=== Exercise instructions ===
Reproduce the stretch of the material from the line containing "Identify the location" through the end, adding 112 to each coordinate value in the answers. Leave the pictures out.

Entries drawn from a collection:
Segment Open
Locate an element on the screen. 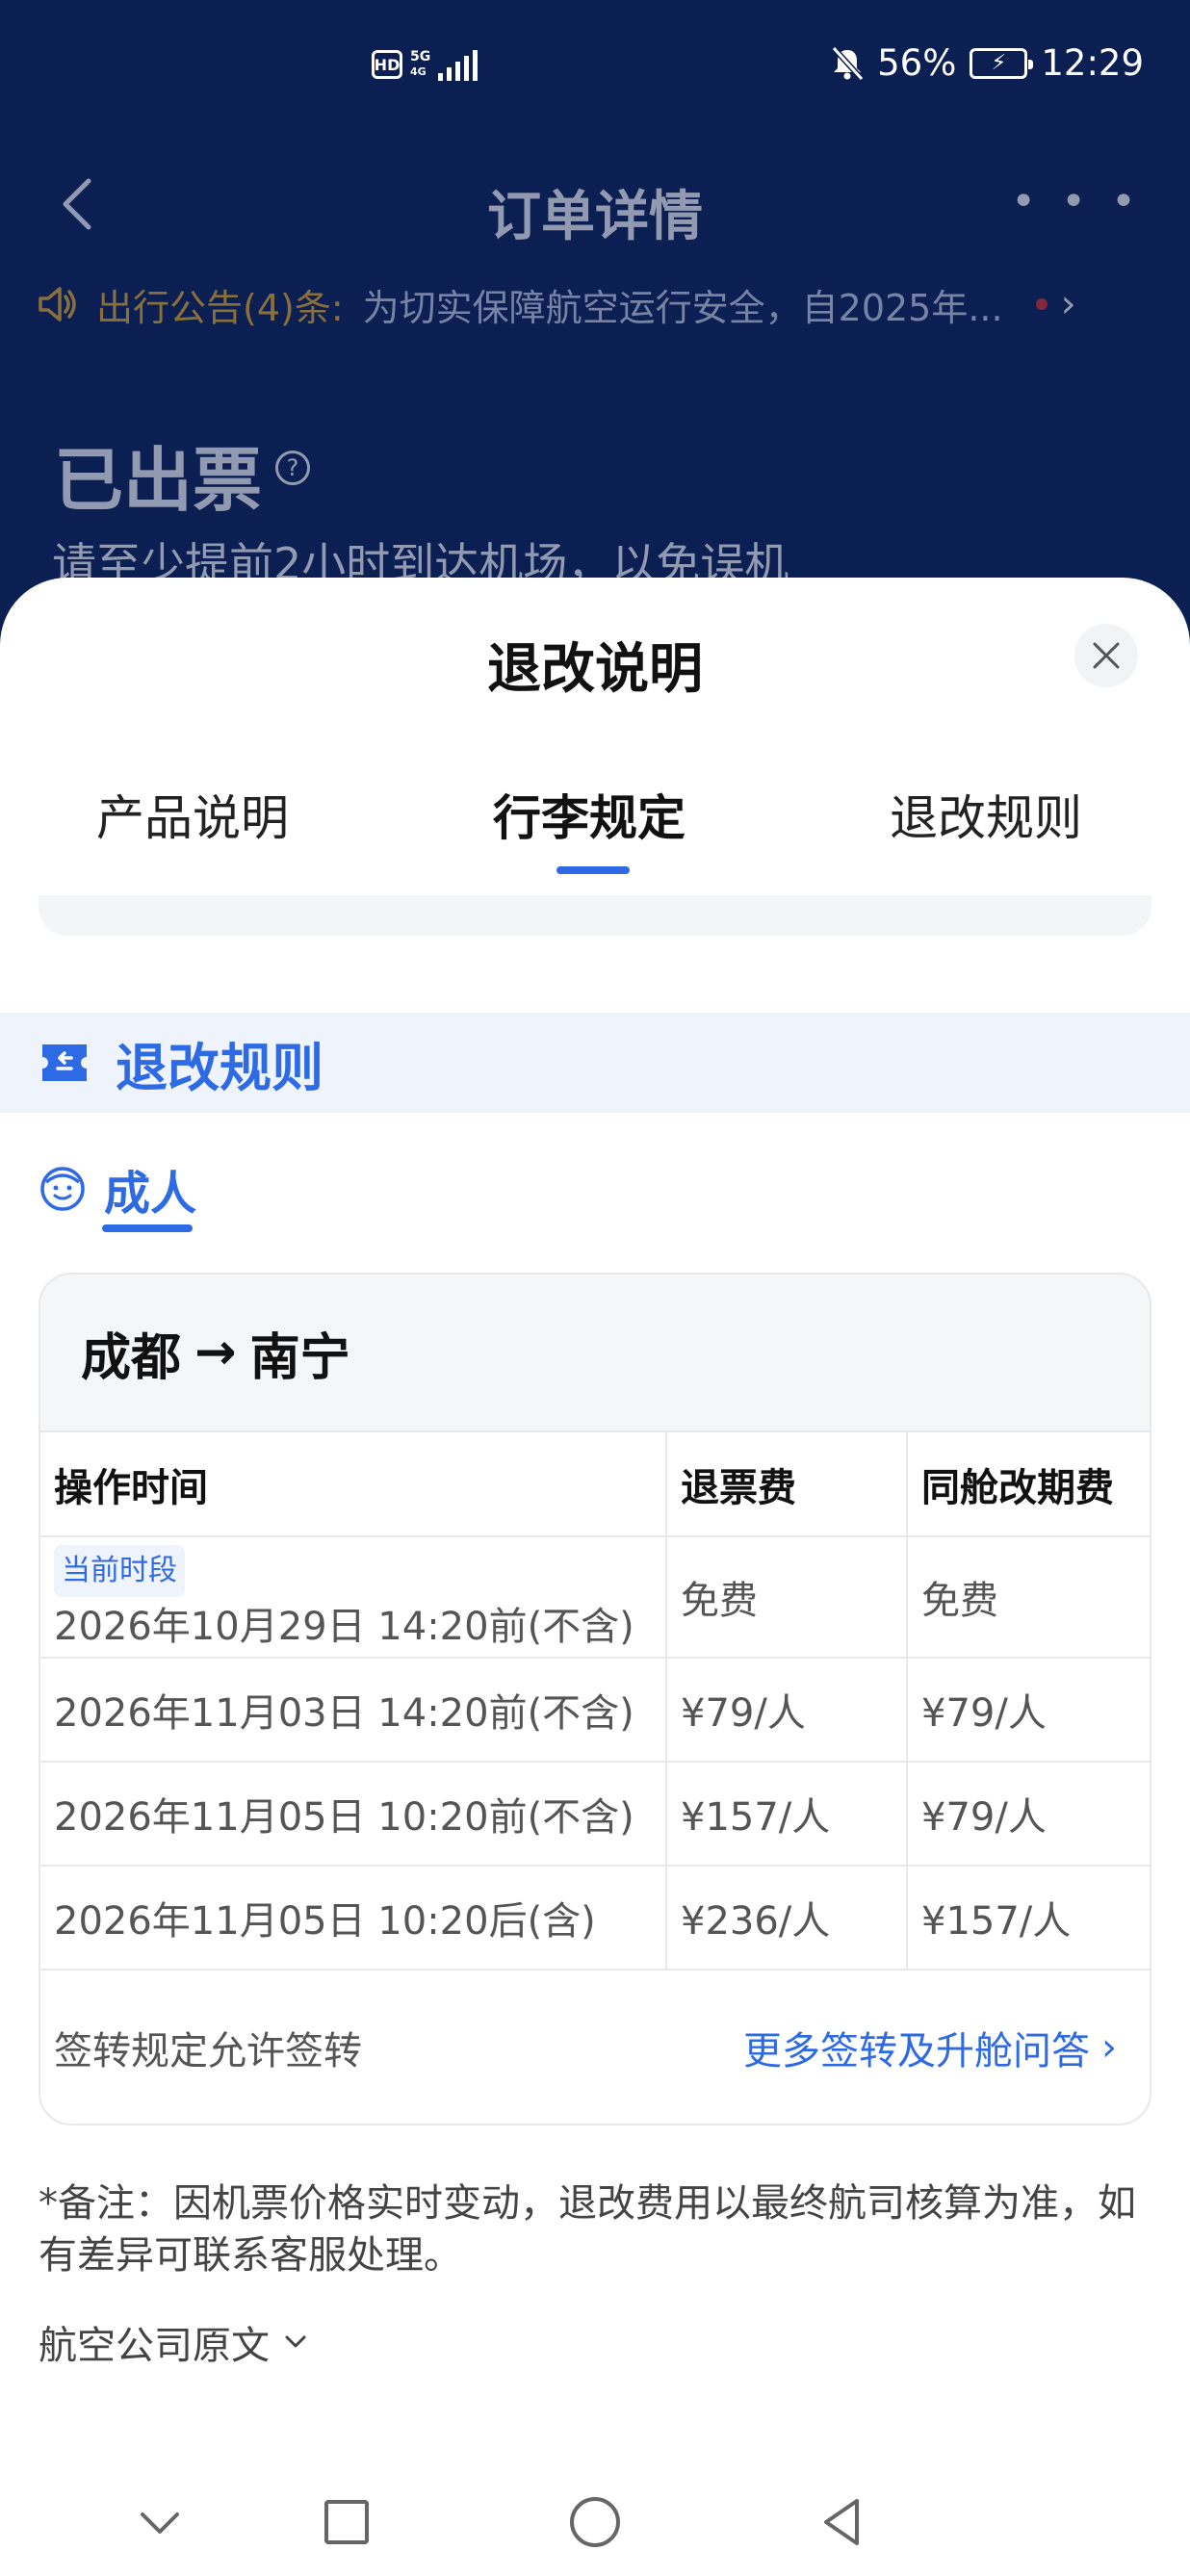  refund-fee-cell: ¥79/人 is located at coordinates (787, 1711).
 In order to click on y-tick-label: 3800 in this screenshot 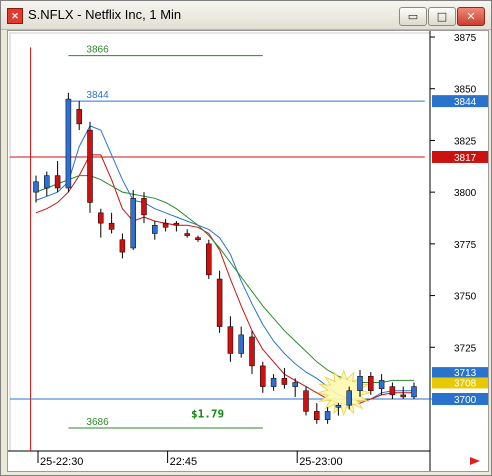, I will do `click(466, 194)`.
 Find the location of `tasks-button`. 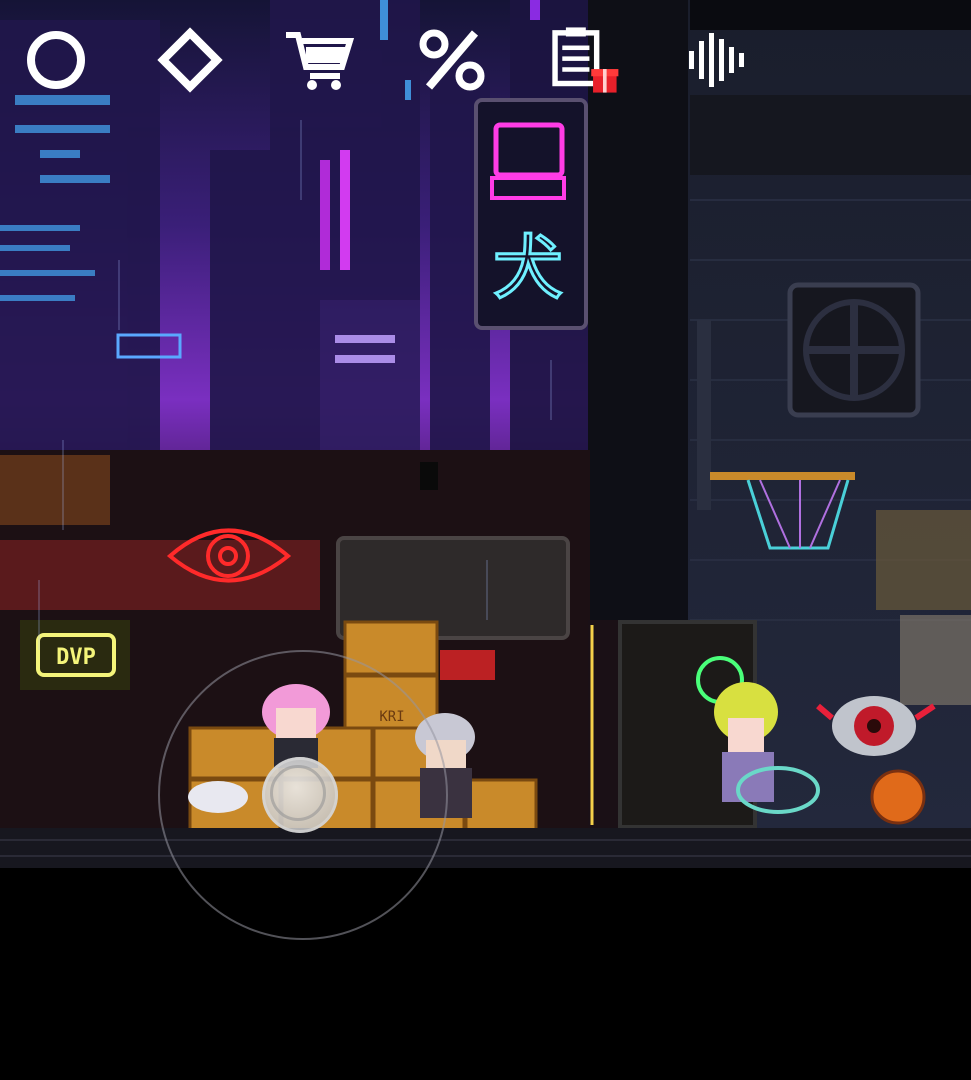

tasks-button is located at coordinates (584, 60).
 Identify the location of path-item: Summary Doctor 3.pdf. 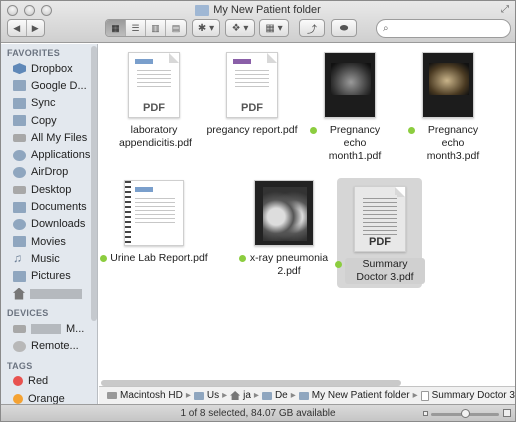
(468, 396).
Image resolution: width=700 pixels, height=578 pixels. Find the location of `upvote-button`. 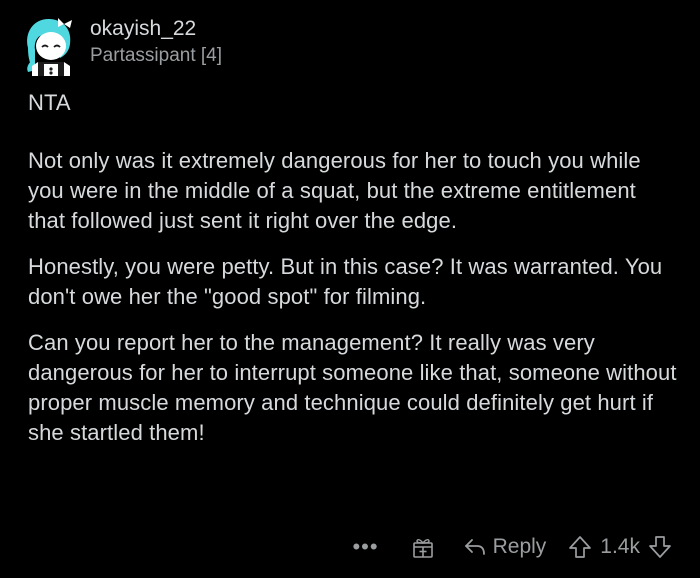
Segment Closed
=== Exercise solution ===
 Identify the location of path-item: Summary Doctor 3.pdf. 
(580, 508).
Image resolution: width=700 pixels, height=578 pixels. Find the location of `upvote-button`. 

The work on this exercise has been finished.